--- START Source text ---
Dual screen with Lucid Virtu

2

I have two LCD displays (both quite old with D-Sub connectors). I'm going to upgrade my rig with new Z77 motherboard and Ivy Bridge CPU with iGPU (HD4000). I'd like to use Hyperformance mode of Lucid Virtu to boost my low-end discrete graphics card (GT240).

Will all Z77 motherboards support it with dual screen setup? Where do I connect my displays: discrete graphics card or motherboard? (this is most important, because if I have to use mobo outputs, I need to get one that has 2 of DVI/D-Sub)

Gepard

Posted 2012-07-23T19:31:52.267

Reputation: 1 177

the reality is those performance features are very flakey. I tried it on blackops 2 and battlefield3 the game crashes before it even gets a chance to open, despite bf3 being "supported" out of the box. I hope you have better luck! – acme64 – 2012-12-06T01:46:29.383

Answers

2

If you use the Lucid Virtu MVP (the latest version of Lucid's graphics virtualization hardware), it doesn't matter where you plug your monitors in! :D

You can plug one of them into the motherboard and one into the discrete, or both into the discrete, or both into the motherboard.

There are slight technical differences in the way things get handled if you plug them in irregularly, but the bottom line is that you'll be able to use both monitors and both GPUs will be helping out with the rendering when you play games in Hybrid Graphics mode. And Yes you can use "Extended Desktop" feature where your Windows desktop is extended seamlessly across both monitors and you can drag and drop windows across, or have a window straddling both monitors at the same time (although this is very slow if you do this during regular operation; long term it's recommended to keep each window on only one monitor).

I don't know that all Z77 motherboards will support this, but if the product material says it supports a Lucid Virtu MVP, you're good.
--- END Source text ---
--- START Data listing ---
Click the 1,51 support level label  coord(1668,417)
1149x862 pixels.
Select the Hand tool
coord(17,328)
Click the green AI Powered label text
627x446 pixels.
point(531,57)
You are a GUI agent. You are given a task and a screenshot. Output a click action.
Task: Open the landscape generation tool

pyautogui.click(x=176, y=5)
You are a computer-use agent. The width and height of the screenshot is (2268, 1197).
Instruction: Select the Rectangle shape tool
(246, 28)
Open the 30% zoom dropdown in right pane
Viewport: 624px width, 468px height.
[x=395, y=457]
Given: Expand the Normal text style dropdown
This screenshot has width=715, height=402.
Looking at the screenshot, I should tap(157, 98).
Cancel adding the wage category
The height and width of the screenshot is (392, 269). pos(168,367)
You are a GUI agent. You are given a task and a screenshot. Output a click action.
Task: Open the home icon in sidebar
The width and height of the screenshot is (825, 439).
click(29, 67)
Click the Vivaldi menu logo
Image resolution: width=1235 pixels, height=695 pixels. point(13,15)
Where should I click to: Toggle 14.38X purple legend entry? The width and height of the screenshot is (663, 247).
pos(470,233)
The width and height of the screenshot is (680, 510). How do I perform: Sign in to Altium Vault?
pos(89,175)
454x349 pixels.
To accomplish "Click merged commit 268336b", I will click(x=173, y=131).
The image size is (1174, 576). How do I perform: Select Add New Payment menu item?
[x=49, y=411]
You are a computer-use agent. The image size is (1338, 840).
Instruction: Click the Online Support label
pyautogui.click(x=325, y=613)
--- END Data listing ---
Set of tasks:
a) In the text about running two monitors with Lucid Virtu, which low-end discrete graphics card does the person asking want to boost?
b) Write the next part of the text about running two monitors with Lucid Virtu, continuing after its final sentence.
These lines are separate material, unrelated to the text about using two monitors with Lucid Virtu.

The responses:
a) The GT240.

b)
NOTE: If your discrete GPU is faster than the HD4000 graphics on the processor (very likely, although I don't know just how stripped-down a GeForce GT240 is; it may be slower!) then plugging the monitor(s) both directly into the GPU and running in "Discrete" mode is fastest. This mode is technically interesting: 90% of the graphics are rendered by the discrete GPU and are pushed directly to the discrete GPU's video output header, but a portion of the game's Direct3D shaders (and I think OpenGL shaders also) are offloaded to the Intel CPU's HD4000 graphics subsystem. In my experience, this is the fastest possible performance mode if your discrete graphics card is faster than the processor graphics, because there tends to be some latency if you are driving the display on the motherboard and the GPU is processing shaders and having to send them to the motherboard (via the Virtu MVP chip on the mobo) and then to the CPU for the HD4000 graphics to process...

Source: Personal experience. I own an Asus PZ77-V and have tested all possible configurations of the motherboard Lucid Virtu settings as well as the Lucid driver settings and application settings with my Radeon HD7970.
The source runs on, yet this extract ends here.